### EXCERPTED PASSAGE
============================================================
In Canada, for example, Evangelicals have maintained 12-14 percent of the Canadian population since WW2. However, according to recent polling sponsored by the Evangelical Fellowship of Canada, that number has now plummeted beneath 6 percent in self-reporting.2 In the United States, the fastest-growing religious category are those who self-select ‘none.’
Within the “nones,” the subgroup named “Nothing in Particular” are increasing at an alarming rate.3 Through several ecclesiastical factors, which include needless political attachments, the relational gap between a potential mission force and awaiting mission field appears to be ever-widening.
But it is not all bad news. There is a second stream that gives good reason for hope. This stream relates to both a changing mission force and a spiritually unattached mission field.
First, within the mission force there appears to be a principled splintering among conservative evangelicals. The ethical divide is between a more culturally syncretistic form that is energized to usher in biblical norms through external public pressure, and a form that is working for a more subversive, grassroots approach to Kingdom revelation.
This latter group, comprised mainly of younger voices, reject the ‘reclaiming Christendom’ tactics often associated with evangelicalism. Instead, they aim efforts toward a seditious Kingdom coup d’état—one lost sheep at a time. Because of this divergence, these disciple-makers are strategically positioned to speak with credibility to the new mission field.
So, this new mission field, influenced both by the first stream of secularity, and the second—a disassociation with its perception of a partisan evangelicalism, are neither religiously-attached, nor spiritually-disinterested. Although they may have rejected the category of ‘evangelical’, they often value Kingdom things. By appealing to their deep desire for authentic community and their impulse toward altruism, gospel ready churches are connecting Kingdom seekers with their rightful King all across North America. This is a stream worth noting because it is the church’s future.
============================================================
### DATASET EXCERPTS
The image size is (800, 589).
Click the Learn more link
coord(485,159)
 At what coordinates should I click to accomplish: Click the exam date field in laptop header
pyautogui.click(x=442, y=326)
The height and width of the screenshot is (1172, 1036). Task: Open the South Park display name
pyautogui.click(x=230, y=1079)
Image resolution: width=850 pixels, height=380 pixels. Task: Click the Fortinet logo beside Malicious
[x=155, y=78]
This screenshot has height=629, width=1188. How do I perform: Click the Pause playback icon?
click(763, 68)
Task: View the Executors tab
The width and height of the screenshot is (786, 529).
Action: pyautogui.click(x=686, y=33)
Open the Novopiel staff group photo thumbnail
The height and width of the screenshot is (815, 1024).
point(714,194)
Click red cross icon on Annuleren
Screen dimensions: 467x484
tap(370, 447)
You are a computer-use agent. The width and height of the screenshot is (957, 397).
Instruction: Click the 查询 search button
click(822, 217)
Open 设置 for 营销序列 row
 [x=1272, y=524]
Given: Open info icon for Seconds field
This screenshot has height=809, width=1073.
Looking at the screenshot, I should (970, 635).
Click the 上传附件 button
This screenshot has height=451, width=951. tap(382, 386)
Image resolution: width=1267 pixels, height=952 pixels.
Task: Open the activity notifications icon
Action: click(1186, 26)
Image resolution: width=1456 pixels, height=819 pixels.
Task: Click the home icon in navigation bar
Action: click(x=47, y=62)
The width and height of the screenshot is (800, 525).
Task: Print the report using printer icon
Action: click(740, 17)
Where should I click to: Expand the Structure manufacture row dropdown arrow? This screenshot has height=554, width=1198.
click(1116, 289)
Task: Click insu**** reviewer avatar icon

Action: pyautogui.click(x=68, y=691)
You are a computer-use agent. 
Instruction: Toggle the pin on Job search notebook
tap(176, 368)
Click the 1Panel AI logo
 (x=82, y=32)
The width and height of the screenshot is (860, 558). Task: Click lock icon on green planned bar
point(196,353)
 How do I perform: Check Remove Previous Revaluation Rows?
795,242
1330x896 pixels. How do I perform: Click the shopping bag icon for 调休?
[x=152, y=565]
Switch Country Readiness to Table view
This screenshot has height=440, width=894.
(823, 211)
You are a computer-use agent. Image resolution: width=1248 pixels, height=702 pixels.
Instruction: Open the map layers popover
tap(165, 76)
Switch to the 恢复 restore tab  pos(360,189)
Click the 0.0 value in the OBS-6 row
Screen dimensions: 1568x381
============================================================
### PROMPT 1
In the passage on North American evangelicalism, what percentage of the Canadian population did Evangelicals maintain from WW2 on?
### PROMPT 2
Set down the part of the passage on North American evangelicalism between "First, within the" and "to Kingdom revelation.", inclusive.
The material isn't needed here.

### WRITTEN REPLY 1
12-14 percent.

### WRITTEN REPLY 2
First, within the mission force there appears to be a principled splintering among conservative evangelicals. The ethical divide is between a more culturally syncretistic form that is energized to usher in biblical norms through external public pressure, and a form that is working for a more subversive, grassroots approach to Kingdom revelation.